God’s Judgment of Us (Matthew 7:21-29)

“Not everyone who says to me, ‘Lord, ! Lord!’ will enter the Kingdom of Heaven, only those who do what my Father in heaven wants.  On that Day, many will say to me, ‘Lord, Lord!  Didn’t we prophesy in your name?  Didn’t we expel demons in your name?  Didn’t we perform many miracles in your name?’  Then I will tell them to their faces, ‘I never knew you!  Get away from me, you workers of lawlessness!’  So, everyone who hears these works of mine and acts on them will be like a sensible man who built his house on bedrock.  The rain fell, the rivers flooded, the winds blew, and beat against that house, but it didn’t collapse, because its foundation was on rock.  But everyone who hears these words of mine and does not act on them will be like a stupid man who built his house on sand.  The rain fell, the rivers flooded, the wind blew and beat against that house, and it collapsed – and its collapse was horrendous!”  When Yeshua had finished saying these things, the crowds were amazed at the way He taught, for He was not instructing them like their Torah-teachers but as one who had authority himself.”      (Mathew 7:21-29)

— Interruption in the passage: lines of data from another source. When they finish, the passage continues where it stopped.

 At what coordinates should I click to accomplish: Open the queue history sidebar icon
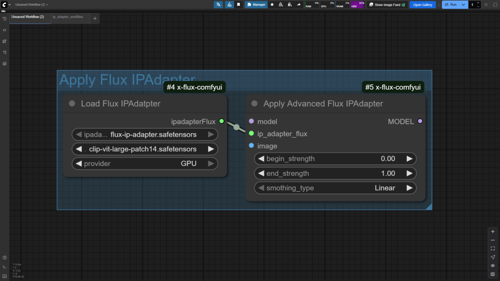pos(4,19)
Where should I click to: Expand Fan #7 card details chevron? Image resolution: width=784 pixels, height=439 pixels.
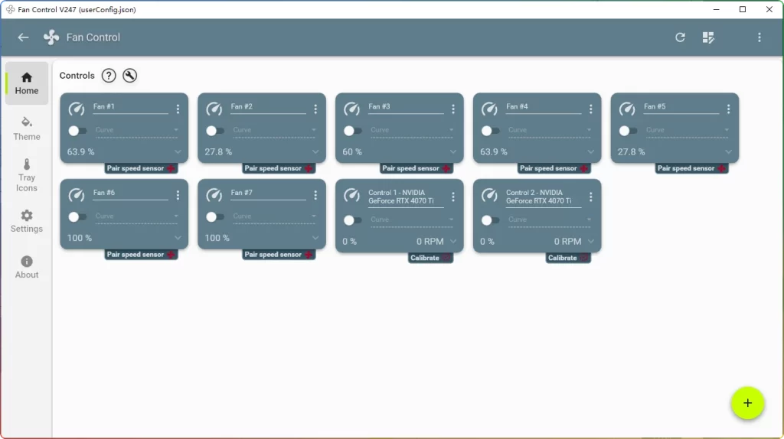315,238
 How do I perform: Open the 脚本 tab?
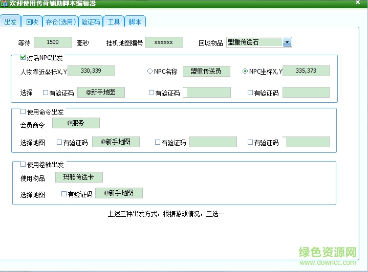pyautogui.click(x=135, y=21)
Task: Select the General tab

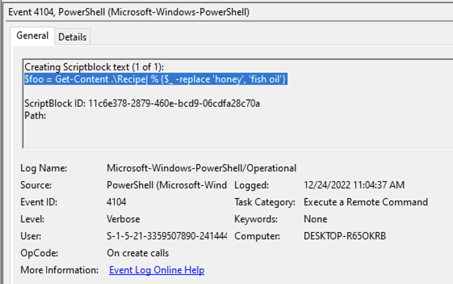Action: 32,36
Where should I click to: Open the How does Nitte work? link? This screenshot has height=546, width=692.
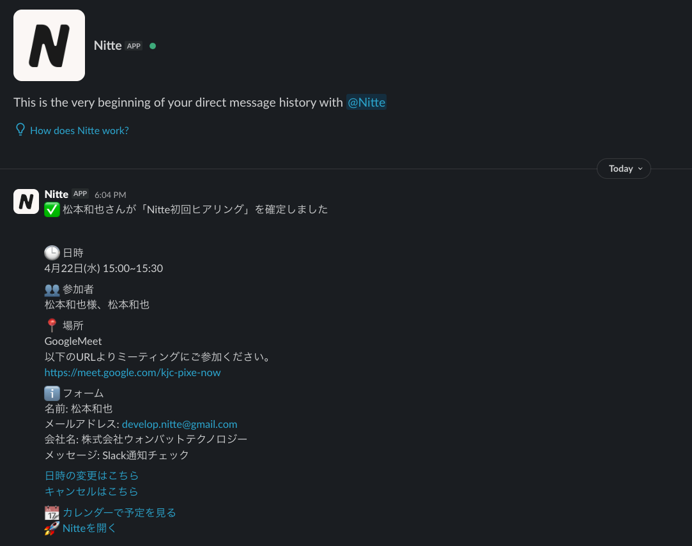pyautogui.click(x=79, y=130)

From picturing two gates and two types of prophets, our Lord closed His message by picturing two builders and their houses.  The two gates illustrate the start of the life of faith; the two prophets illustrate the growth and results of the life of faith here and now; and the two houses illustrate the end of this life of faith, when God shall call everything to judgment.  There are false prophets at the gate that leads to the broad way, making it easy for people to enter.  But at the end of the way, there is destruction.  The final test is not what we think of ourselves, or what others may think.  The final test is: What will God say?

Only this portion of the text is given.